Выбрать главу

Медленно и изящно, как истинная охотница, взрослая строго одетая женщина наступает на кончики мерзких волос, не давая бьющемуся существу вырваться наружу, раствориться во тьме. Лишь раз на лице холодной, сливающейся с серебром матери, искривляются тонкие презрительные губы. Клинок сам собой возвращается в руку хозяйки, притягиваясь к ней как к магниту. Существо, истекающее вязкой черной жидкостью по-звериному визжит от боли, бьется всеми конечности о деревянный пол, скребет когтями. Мать, как кобра, вскидывает жестокие руки, хватается за самую макушку существа, оттягивает грязные черные и бесконечно длинные волосы назад и одним молниеносным движением перерезает костлявое стрекочущее горло. Комнату заливает черная гниющая смесь. Существо булькает, захлебываясь своим же содержимым, предсмертно дергается, словно курица с отрубленной головой. Твердая рука с отвращением откидывает мокрые лозы волос и черная голова со стуком бьется о пол. Мать беззаботно обтирает клинок о штанину и возвращает его за пояс. Сверлит неумолимым, таким же холодным, как воздух, взглядом до конца не ожившее тело дочери.
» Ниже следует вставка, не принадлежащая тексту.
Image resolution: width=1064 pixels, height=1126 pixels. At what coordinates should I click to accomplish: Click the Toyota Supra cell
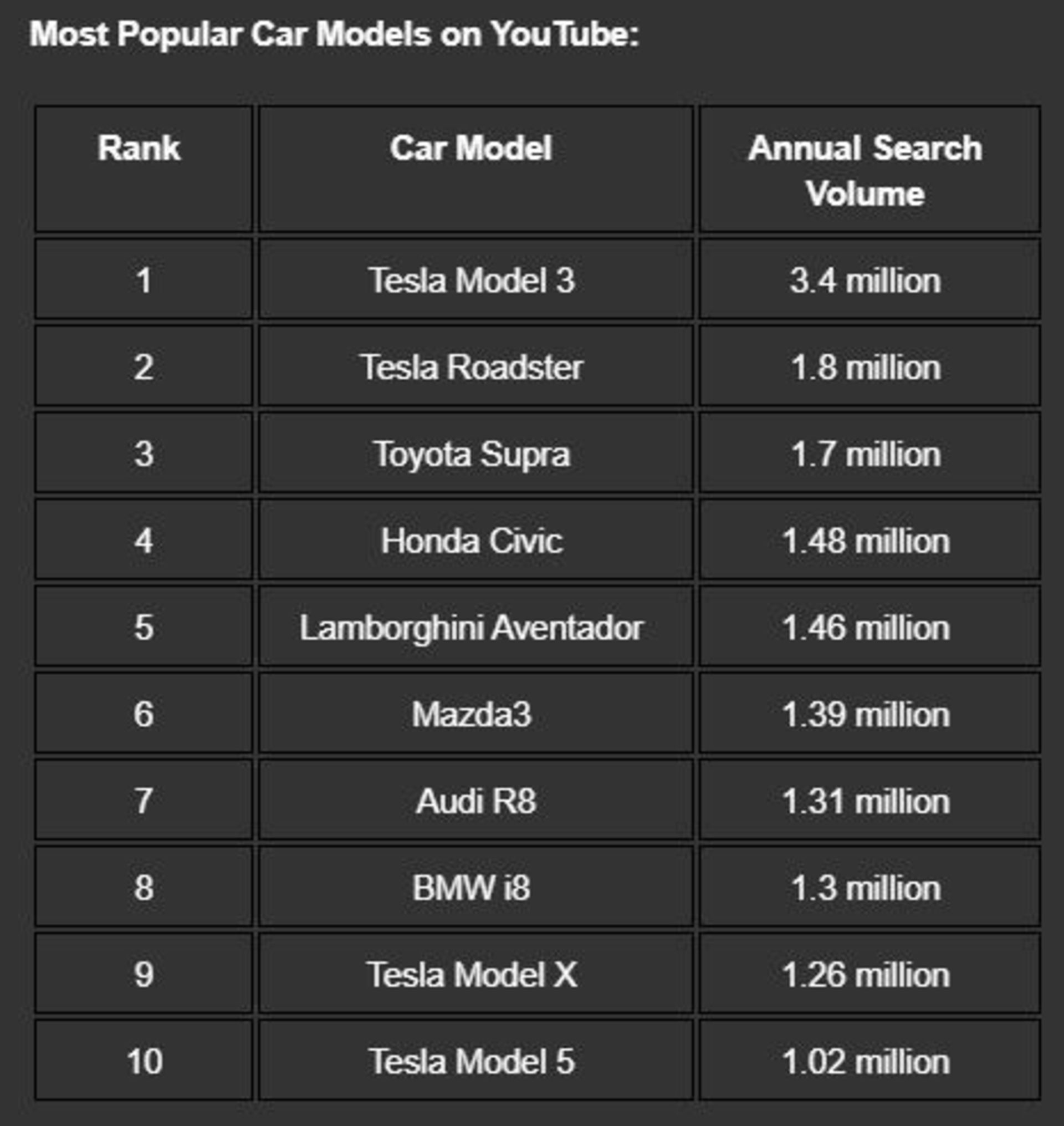[x=472, y=454]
Из коридора доносятся быстрые встревоженные шаги, девочка оборачивается на них, желая спастись в их объятьях сильнее, чем когда-либо. Ни один ужас в ее глазах не стоит так, как стоит сейчас большая и всемогущая мать.

***

Рыжая копна длинных прямых волос скользит по жесткой белой подушке. Руки сами тянутся открыть глаза, вытереть лицо от холодного пота. Темная ночь дает шанс ее слабости пробиться на поверхность ее лица. Сослуживцы громко сопят на своих постелях, снизу, сверху, рядами вкруг нее. Зоя умеет быть тихой и незаметной лучше всех спящих, и даже бодрствующих дозорных. В помещении как всегда веет прохладой, грязный от сапог пол отдается ее голым ступням как ледяные колья. Беззвучными как ветер ногами Зоя скользит мимо светящихся окон поста. Старый телевизор за окнами не умолкает, и дозорный на посту застывший в привычной позе, не проворачивает взглядом. Зоя проскальзывает за его спиной, окутанная мраком, сливается с тьмой, пригнувшись за ряды одинаковых железных столов. Решающий грациозный шаг, и теперь, она бредет по темному широкому коридору на ощупь. Спустя сто пятнадцать квадратов кафеля она нащупывает проход в умывальник.

Света от фонарных столбов под окном хватает, чтобы разглядеть себя в зеркале, чего Зоя конечно не хочет. Незамедлительно и легко она скользит под большие тяжелые раковины. На холодном, остужающем ее кожу кафеле, утраивается по удобнее. Так, что проходящий в окне ее не увидит, да и вошедший внезапно, не удосужится присмотреться в эту заколдованную темноту. В маленькой норке, обхватив свои ноги руками, откинув голову на стену, обжитую пауками, она наконец обретает покой. Тишина, спокойствие и тьма, не связанная с ночью, она разливается из самого ее сердца.

На кукольном, миловидном лице застывает бледная маска. Мокрые от пота волосы липнут ко лбу образуя понятный только им хаотичный узор. Она не замечает их, не чувствует. Одна за одной из раскрытых зеленых глаз выползают слезы. Проливаются до самой ее шеи, путешествуют по ключицам, затрагивают открытую расслабленную грудь, а затем скрываются под тонкой белой майкой. Через бесчисленное количество минут, безобразно не жалеющих ее сердца, боль, что щемила и сдавливала ее ребра, выкручивала легкие и замедляла биение сердца, наконец покидает тело, теряется среди труб водостока. Иногда Зоя представляет себе, что это боль живая, что она раз за разом возвращается в это тело, чтобы провести время в укромном месте, чтобы восстановиться и разжечься, набраться сил и продолжить путешествовать по другим телам, яро выгоняющих ее из себя. Впрочем, без боли, Зоя не нашла бы этого чудного места под раковиной.

“Боль делает тело сильнее. Если ее нет, значит ты недостаточно стараешься!”.

За светом старых фонарных столбов нет ничего живого. Уверенно и нерасторопно, Зоя выползает из логова, стягивает с волос паутину, оборачивает рыжий хвост вокруг ладони, сжимает их туго. Наклоняется над раковиной, и пускает тонкой струйкой холодную воду. Топорно, не проявляя к себе нежности, омывает этой водой лицо, смывает лишнюю соль, свидетельство ее греха. Волосы уходят со лба и занимают положенное им место в строю. Обтирает мокрое лицо о тонкую майку. Лишь украдкой, с долей презрения окидывает взглядом отражение.